From mboxrd@z Thu Jan  1 00:00:00 1970
From: Mason <slash.tmp@free.fr>
Subject: Re: CPU1 does not come back online after failed suspend request
Date: Mon, 27 Jun 2016 23:12:15 +0200
Message-ID: <577196AF.1010201@free.fr>
References: <576AAEFA.1050509@free.fr>
Mime-Version: 1.0
Content-Type: text/plain; charset=ISO-8859-15
Content-Transfer-Encoding: 7bit
Return-path: <linux-pm-owner@vger.kernel.org>
Received: from smtp4-g21.free.fr ([212.27.42.4]:32909 "EHLO smtp4-g21.free.fr"
	rhost-flags-OK-OK-OK-OK) by vger.kernel.org with ESMTP
	id S1751638AbcF0VMh (ORCPT <rfc822;linux-pm@vger.kernel.org>);
	Mon, 27 Jun 2016 17:12:37 -0400
In-Reply-To: <576AAEFA.1050509@free.fr>
Sender: linux-pm-owner@vger.kernel.org
List-Id: linux-pm@vger.kernel.org
To: linux-pm <linux-pm@vger.kernel.org>
Cc: "Rafael J. Wysocki" <rjw@rjwysocki.net>, Russell King <linux@arm.linux.org.uk>, Kevin Hilman <khilman@kernel.org>, Sebastian Frias <sf84@laposte.net>, Thibaud Cornic <thibaud_cornic@sigmadesigns.com>, Thomas Petazzoni <thomas.petazzoni@free-electrons.com>, Mark Rutland <mark.rutland@arm.com>, Will Deacon <will.deacon@arm.com>

On 22/06/2016 17:30, Mason wrote:

> My dual-core platform defines the usual hooks:
> 
> static const struct smp_operations tango_smp_ops __initconst = {
> 	.smp_boot_secondary	= tango_boot_secondary,
> 	.cpu_kill		= tango_cpu_kill,
> 	.cpu_die		= tango_cpu_die,
> };
> 
> static const struct platform_suspend_ops tango_pm_ops = {
> 	.enter = tango_pm_enter,
> 	.valid = tango_pm_valid,
> };
> 
> static int tango_pm_powerdown(unsigned long data)
> {
> 	// tango_suspend(virt_to_phys(cpu_resume)); // SHOULD NOT RETURN
> 	printk("DEBUG: %s\n", __func__);
> 	// INSERT ONE SECOND DELAY
> 	return 42;
> }
> 
> static int tango_pm_enter(suspend_state_t state)
> {
> 	printk("DEBUG: %s\n", __func__);
> 	int ret = cpu_suspend(0, tango_pm_powerdown);
> 	printk("DEBUG: cpu_suspend returned %d\n", ret);
> 	return 0;
> }
> 
> I'm trying to test the error path, i.e. when tango_pm_powerdown()
> does in fact return.
> 
> Secondary core off-lining via /sys/devices/system/cpu/cpu1/online
> seems to work as expected:
> 
> # cat /sys/devices/system/cpu/online     
> 0-1
> # echo 0 > /sys/devices/system/cpu/cpu1/online
> [   64.022349] CPU1: shutdown
> [   64.022354] DEBUG: tango_cpu_die
> [   64.028370] DEBUG: tango_cpu_kill
> # cat /sys/devices/system/cpu/online 
> 0
> # echo 1 > /sys/devices/system/cpu/cpu1/online
> [   73.955994] DEBUG: tango_boot_secondary
> # cat /sys/devices/system/cpu/online 
> 0-1
> 
> 
> But the secondary core does not come back online after a failed
> suspend attempt (see below).
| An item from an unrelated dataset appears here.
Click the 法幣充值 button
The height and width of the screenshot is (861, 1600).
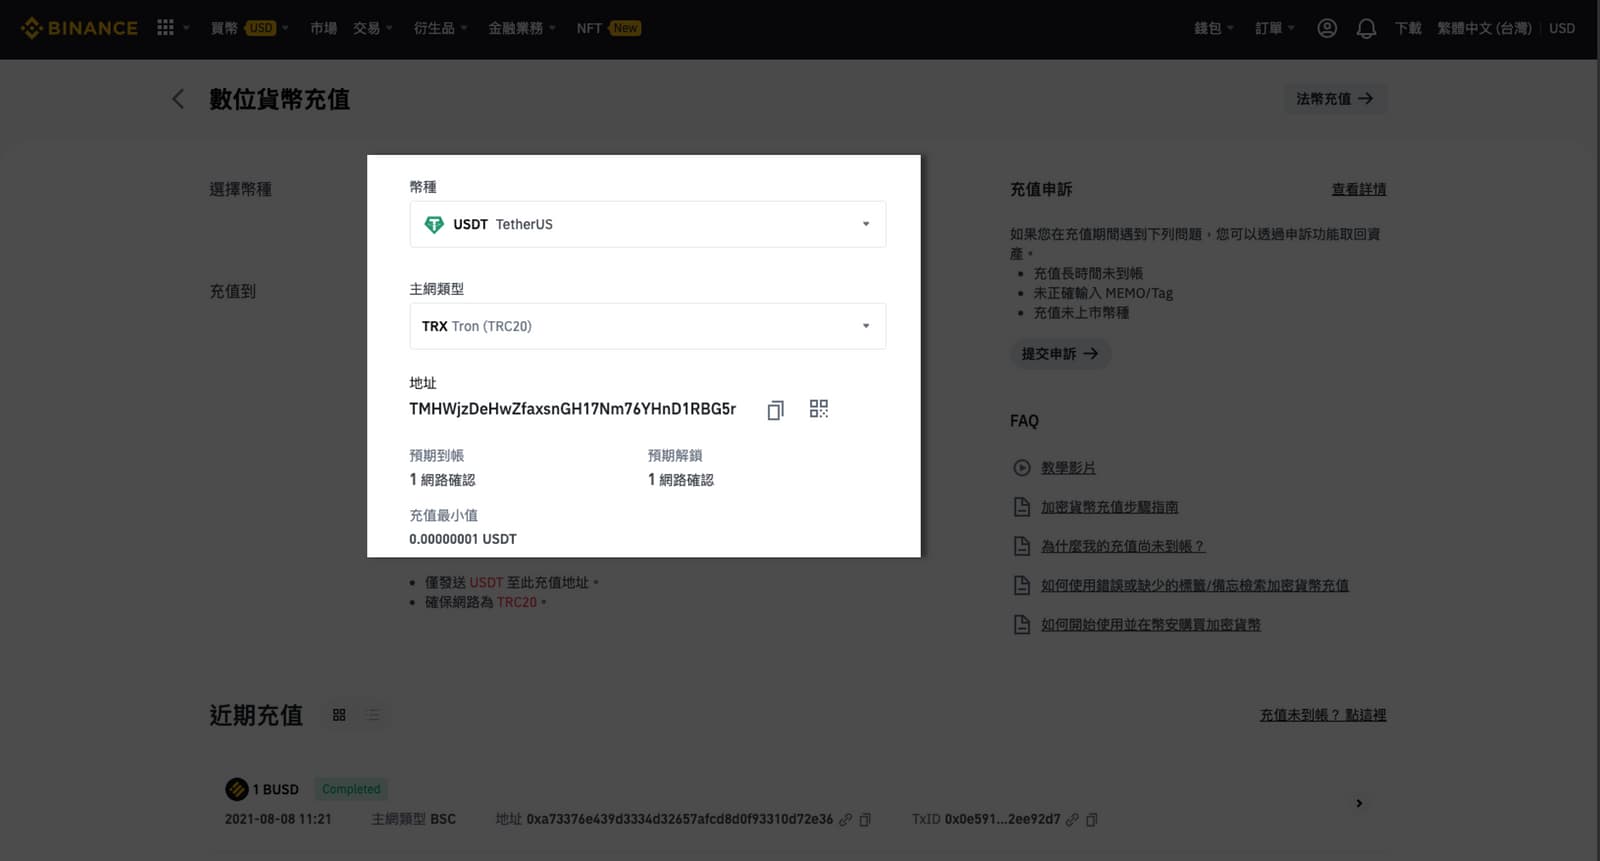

I tried adding a 1 second delay in
> tango_pm_powerdown() to rule out timing issues.
> 
> # echo mem > /sys/power/state
> [   16.328980] PM: Syncing filesystems ... done.
> [   16.336844] Freezing user space processes ... (elapsed 0.001 seconds) done.
> [   16.345421] Freezing remaining freezable tasks ... (elapsed 0.001 seconds) done.
> [   16.354034] Suspending console(s) (use no_console_suspend to debug)
> [   16.362965] PM: suspend of devices complete after 1.764 msecs
> [   16.363870] PM: late suspend of devices complete after 0.896 msecs
> [   16.364519] PM: noirq suspend of devices complete after 0.642 msecs
> [   16.364522] Disabling non-boot CPUs ...
> [   16.382340] CPU1: shutdown
> [   16.382344] DEBUG: tango_cpu_die
> [   16.382346] DEBUG: tango_cpu_kill
> [   16.392635] DEBUG: tango_pm_enter
> [   16.392635] DEBUG: tango_pm_powerdown
> [   16.392635] DEBUG: cpu_suspend returned 42
> [   16.392664] Enabling non-boot CPUs ...
> [   16.412544] DEBUG: tango_boot_secondary
> [   17.411927] CPU1: failed to come online
> [   17.432448] Error taking CPU1 up: -5
> [   17.433034] PM: noirq resume of devices complete after 0.576 msecs
> [   17.433750] PM: early resume of devices complete after 0.688 msecs
> [   17.435121] nb8800 26000.ethernet eth0: Link is Down
> [   17.435301] PM: resume of devices complete after 1.541 msecs
> [   17.516826] Restarting tasks ... done.
> 
> [root@toto5 ~]# cat /sys/devices/system/cpu/online
> 0
> 
> As you can see, cpu1 did not come back online.
> [ 17.411927] CPU1: failed to come online
> [ 17.432448] Error taking CPU1 up: -5
> 
> The other weirdness is that my 1 second delay happens between
> "DEBUG: tango_pm_powerdown" and "DEBUG: cpu_suspend returned 42",
> yet the timestamps for these two lines are identical. Is that
> because that the timestamp variable is not updated deep within
> the suspend framework? (My timer ticks at 27 MHz.)
> 
> Any idea what might be going wrong?

I've made some progress on this issue, thanks to Mark Rutland.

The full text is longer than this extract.